Following a letter from DEFRA to Local Authorities and a Statutory Instrument issued yesterday named “The Local Land Charges (Amendment) Rules 2010” the costs to personal search agents have fallen.
Announcing the changes Housing Minister, Grant Shapps, said "Moving home is difficult and stressful, and the new Government wants to make it easier. We’ve already taken steps to scrap Home Information Packs, and now we are cutting the cost of researching the detail about your new home.
This shows in practice how freeing up public sector data and opening up the books can benefit the whole economy, by cutting transaction costs and increasing competition."
In a recent discussion with Richard Mathias of National Search Services he explained “The Government has today said it is revoking the £22 personal search fee by amending the Land Charges Rules 1977. This will take effect from 17th August but Local Authorities are advised to stop charging with immediate effect.”
He went on to say that “Over the last 10-15 years Local Authorities have played cat and mouse with personal search companies by restricting appointments and introducing unfair charging regimes. At NSS we have prospered despite these barriers and many law firms have taken up the opportunity to run a NSS search franchise so that they are in control of their own search provision.

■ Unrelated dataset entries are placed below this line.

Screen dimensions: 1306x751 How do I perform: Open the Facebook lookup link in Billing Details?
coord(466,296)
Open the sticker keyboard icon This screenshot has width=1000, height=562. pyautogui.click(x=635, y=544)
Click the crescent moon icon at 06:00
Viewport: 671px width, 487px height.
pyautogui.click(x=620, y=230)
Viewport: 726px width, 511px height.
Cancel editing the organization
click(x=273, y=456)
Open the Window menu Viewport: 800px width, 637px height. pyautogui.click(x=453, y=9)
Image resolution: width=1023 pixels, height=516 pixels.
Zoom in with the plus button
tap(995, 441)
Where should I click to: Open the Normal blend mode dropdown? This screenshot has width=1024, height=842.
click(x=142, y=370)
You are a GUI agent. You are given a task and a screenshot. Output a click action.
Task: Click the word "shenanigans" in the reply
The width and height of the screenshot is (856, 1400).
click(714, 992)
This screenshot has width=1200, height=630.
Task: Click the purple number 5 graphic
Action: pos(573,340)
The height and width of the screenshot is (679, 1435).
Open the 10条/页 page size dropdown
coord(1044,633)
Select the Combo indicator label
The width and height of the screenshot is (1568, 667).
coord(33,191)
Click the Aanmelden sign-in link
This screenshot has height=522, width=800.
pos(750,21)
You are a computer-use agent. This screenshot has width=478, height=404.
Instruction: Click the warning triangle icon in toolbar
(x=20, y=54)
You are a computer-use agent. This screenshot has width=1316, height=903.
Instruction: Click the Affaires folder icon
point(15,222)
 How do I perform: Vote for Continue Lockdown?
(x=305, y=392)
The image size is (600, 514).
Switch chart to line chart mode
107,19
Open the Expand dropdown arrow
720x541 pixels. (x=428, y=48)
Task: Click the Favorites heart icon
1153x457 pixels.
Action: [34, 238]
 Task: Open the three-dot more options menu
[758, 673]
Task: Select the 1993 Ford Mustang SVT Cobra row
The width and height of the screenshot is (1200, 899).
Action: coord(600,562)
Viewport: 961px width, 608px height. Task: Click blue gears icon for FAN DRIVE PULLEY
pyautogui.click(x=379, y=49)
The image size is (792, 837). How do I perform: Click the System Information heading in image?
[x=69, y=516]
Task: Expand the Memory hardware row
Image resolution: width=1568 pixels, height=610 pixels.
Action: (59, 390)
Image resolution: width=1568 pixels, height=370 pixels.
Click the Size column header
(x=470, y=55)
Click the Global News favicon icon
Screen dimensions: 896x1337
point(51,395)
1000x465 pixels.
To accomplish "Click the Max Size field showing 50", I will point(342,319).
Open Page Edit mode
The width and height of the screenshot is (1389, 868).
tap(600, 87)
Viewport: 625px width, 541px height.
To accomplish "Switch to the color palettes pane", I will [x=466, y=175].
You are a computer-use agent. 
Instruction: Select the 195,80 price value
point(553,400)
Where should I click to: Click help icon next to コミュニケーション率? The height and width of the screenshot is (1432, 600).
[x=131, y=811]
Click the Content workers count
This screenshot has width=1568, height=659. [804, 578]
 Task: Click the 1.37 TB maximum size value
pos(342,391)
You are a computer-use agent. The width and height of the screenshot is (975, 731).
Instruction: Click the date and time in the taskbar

Now the government has levelled the playing field we anticipate a significant number of new enquiries from Law firms who can capitalise on providing their own searches rather than relying upon 3rd parties.
With effect from today personal search agents should get completely free access to the data required to complete LLC1’s and Con29. This will enable us to effectively compete with searches provided by a local authority without the need to rely on insurance”
Ronnie Park of One Search Direct described the changes as momentus and "good for consumers, good for conveyancers and good for personal searchers who could demonstrate quality", he went on to say he was delighted by this change.
The guidance issued today has come as result of a cross industry campaign coordinated by Richard Mathias, including the industry bodies COPSO and IPSA and some of the national search providers such as STL and York Place. Together they have argued that search data was environmental information that should be provided free of charge under the Environmental Information Regulations. The Information Commissioner has endorsed this view in several cases recently and now the Government has stepped in to clarify the situation and hopefully to bring an end to Local Authorities over charging for these services.
Alan Thorogood of STL has explained that already some Local Authorities are starting to object to and are seeking to find alternative ways of charging for this data.
Whatever happens for those conveyancers that use personal searches there is a chance that their personal search agent may pass on some of the reduction in this disbursement to them.